US inflation data raise pause expectations for FED
Last Update: 27/12/2024
US inflation data continue to indicate a cooling of consumer prices, with the peak now seemingly behind us. Financial markets continue to believe that the Fed’s halt to hikes is imminent, even though very cautious comments are coming from members of the central bank. A labour market that continues to remain healthy and the outlook for growth in Europe, which is less pessimistic than it was a few months ago, mean that the financial markets are heading upwards in the short term. Let’s take a look at a few figures in relation to our analysis.
In the past week, 86% of the instruments and indices used for our analyses showed a positive change. 14% experienced a negative variation. Analysing by macroclass, 88% of equity instruments and indices recorded a positive weekly variation. 95% of the bond instruments and 72% of the other asset classes used for our analyses. In particular, analysts insist on suggesting that we look above all at indications from the bond market, which with the latest rises, reinforced by falling US inflation data, seems to indicate that the end of the restrictive monetary policy phase is near.

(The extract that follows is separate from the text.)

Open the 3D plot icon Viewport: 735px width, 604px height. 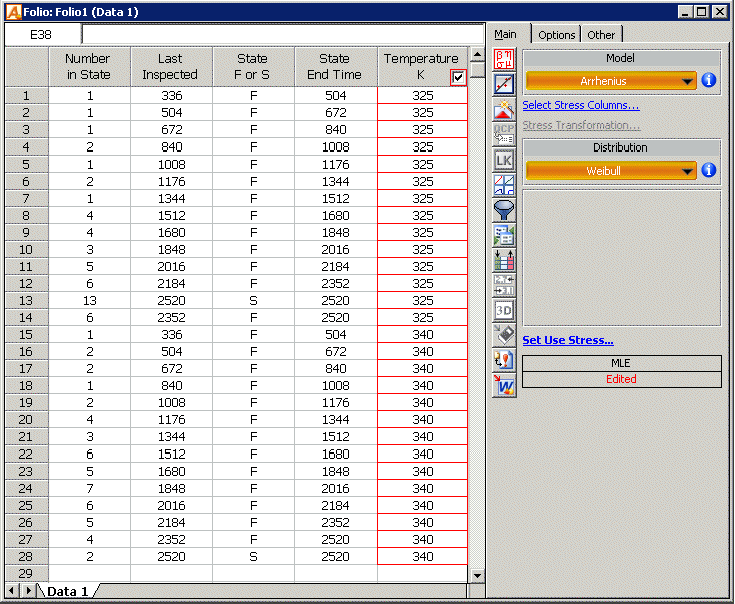504,310

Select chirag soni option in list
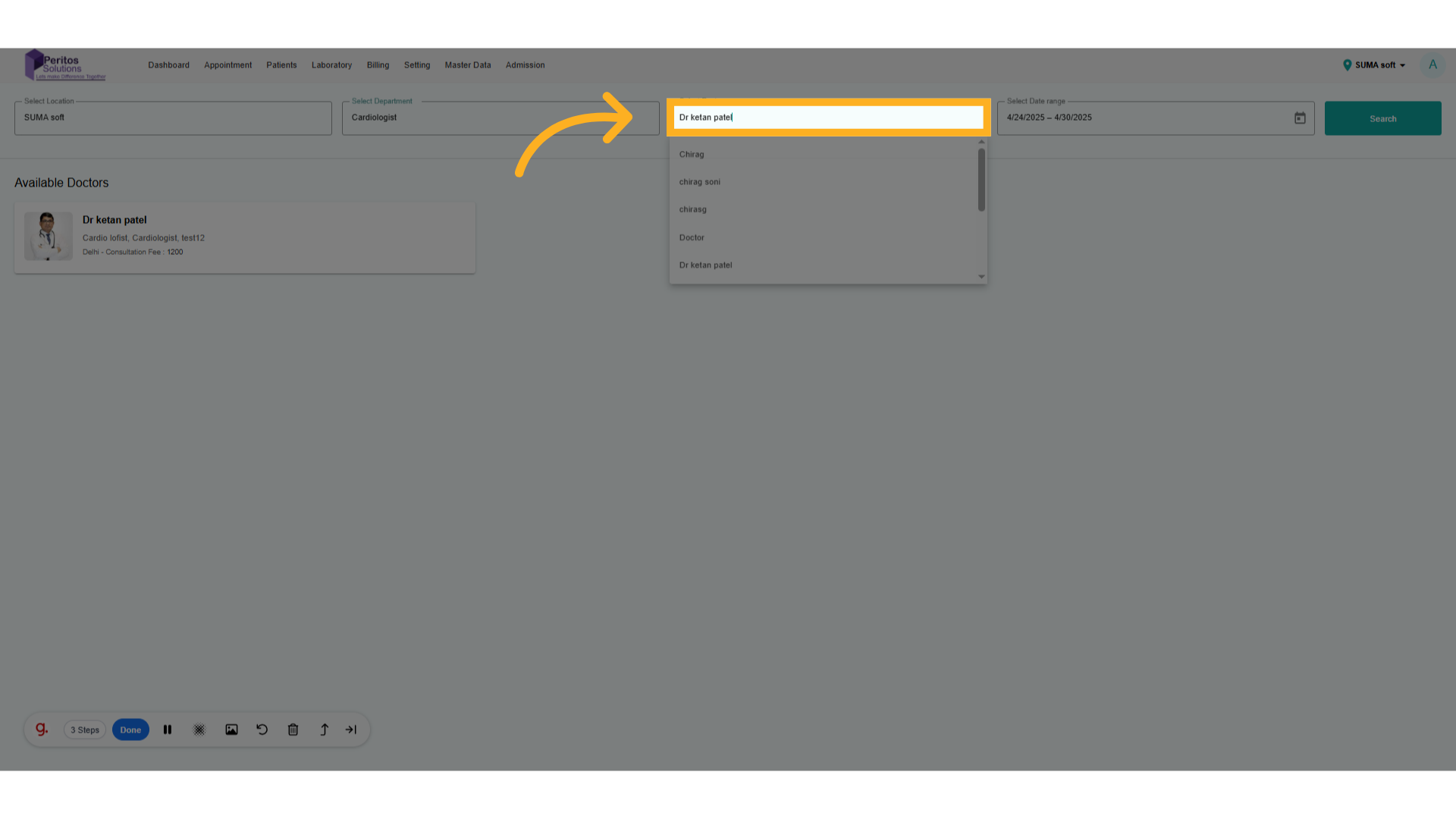click(x=700, y=182)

Improving valuations in the past week accounted for 19% of the total. In the previous week, upwardly adjusted valuations were 28% of the total.
Among the equity analyses, improving valuations accounted for 19% of the total.
Among the analyses for bonds, 37.5% of the total were upgraded valuations.
Analyses relating to other asset classes saw an improvement in valuations of 6% of the total. This section included analyses of commodities, currencies and sentiment.
Of the valuations, 21% were above average in the short term. 53% were above the long-term average of valuations. Last week they were 28.68% and 48.06% respectively.